Records provided
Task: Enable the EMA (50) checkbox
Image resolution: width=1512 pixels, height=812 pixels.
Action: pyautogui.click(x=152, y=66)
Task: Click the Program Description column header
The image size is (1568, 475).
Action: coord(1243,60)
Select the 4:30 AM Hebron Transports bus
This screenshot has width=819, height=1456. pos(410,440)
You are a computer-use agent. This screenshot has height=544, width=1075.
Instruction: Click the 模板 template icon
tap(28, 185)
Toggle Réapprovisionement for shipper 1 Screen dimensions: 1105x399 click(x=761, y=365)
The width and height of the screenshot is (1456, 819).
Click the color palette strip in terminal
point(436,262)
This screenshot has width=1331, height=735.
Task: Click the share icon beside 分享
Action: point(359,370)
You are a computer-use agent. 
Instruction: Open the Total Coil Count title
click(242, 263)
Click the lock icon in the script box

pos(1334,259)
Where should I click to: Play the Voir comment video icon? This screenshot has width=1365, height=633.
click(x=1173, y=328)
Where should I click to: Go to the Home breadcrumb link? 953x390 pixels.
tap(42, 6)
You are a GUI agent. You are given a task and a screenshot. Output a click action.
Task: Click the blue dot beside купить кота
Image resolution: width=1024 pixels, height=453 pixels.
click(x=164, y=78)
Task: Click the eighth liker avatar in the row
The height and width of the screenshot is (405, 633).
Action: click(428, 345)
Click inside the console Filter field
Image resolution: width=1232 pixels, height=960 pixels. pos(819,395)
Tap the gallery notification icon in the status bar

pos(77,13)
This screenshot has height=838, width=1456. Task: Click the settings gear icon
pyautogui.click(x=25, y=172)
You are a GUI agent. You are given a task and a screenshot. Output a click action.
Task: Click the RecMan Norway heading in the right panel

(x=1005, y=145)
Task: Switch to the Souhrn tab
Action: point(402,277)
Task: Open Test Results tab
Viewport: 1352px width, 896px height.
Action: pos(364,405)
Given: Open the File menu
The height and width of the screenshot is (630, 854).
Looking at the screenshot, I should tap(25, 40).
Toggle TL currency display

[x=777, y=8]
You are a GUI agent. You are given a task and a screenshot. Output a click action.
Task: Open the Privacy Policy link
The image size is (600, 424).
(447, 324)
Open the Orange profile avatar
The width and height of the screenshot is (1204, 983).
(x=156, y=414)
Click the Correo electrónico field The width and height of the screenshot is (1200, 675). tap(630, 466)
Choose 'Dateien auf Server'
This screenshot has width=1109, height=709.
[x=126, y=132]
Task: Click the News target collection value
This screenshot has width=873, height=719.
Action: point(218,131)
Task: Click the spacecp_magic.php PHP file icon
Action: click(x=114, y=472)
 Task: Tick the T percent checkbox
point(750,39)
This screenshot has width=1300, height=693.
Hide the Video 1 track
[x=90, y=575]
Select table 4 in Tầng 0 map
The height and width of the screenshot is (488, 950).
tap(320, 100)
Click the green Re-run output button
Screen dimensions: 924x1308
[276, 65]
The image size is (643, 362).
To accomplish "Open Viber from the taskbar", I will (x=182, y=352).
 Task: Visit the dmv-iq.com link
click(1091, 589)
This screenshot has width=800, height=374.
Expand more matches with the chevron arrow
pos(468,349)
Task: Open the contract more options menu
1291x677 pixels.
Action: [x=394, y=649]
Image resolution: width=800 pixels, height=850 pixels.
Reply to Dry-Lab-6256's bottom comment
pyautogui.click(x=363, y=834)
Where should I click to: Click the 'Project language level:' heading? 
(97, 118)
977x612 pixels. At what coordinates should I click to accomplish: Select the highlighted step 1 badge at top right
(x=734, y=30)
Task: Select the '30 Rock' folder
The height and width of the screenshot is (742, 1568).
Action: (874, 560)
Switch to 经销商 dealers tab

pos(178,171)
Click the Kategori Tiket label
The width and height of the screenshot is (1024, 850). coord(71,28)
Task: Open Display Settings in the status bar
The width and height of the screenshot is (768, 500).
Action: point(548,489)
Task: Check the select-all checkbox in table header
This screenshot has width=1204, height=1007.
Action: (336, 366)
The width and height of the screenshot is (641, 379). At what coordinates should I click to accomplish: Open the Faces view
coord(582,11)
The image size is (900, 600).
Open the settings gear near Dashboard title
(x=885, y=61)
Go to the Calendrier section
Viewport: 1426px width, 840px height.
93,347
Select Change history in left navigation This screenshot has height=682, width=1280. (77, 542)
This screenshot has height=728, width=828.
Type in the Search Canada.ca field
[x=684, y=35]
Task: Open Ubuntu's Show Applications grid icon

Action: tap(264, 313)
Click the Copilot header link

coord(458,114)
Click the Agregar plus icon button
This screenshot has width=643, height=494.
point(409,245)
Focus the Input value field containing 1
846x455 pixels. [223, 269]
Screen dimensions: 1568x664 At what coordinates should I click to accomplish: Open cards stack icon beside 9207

Problem description
Search the listing for the word "avatar" and return each line that holds it.

Reply to the exercise
Task: Click the eighth liker avatar in the row
Open the Orange profile avatar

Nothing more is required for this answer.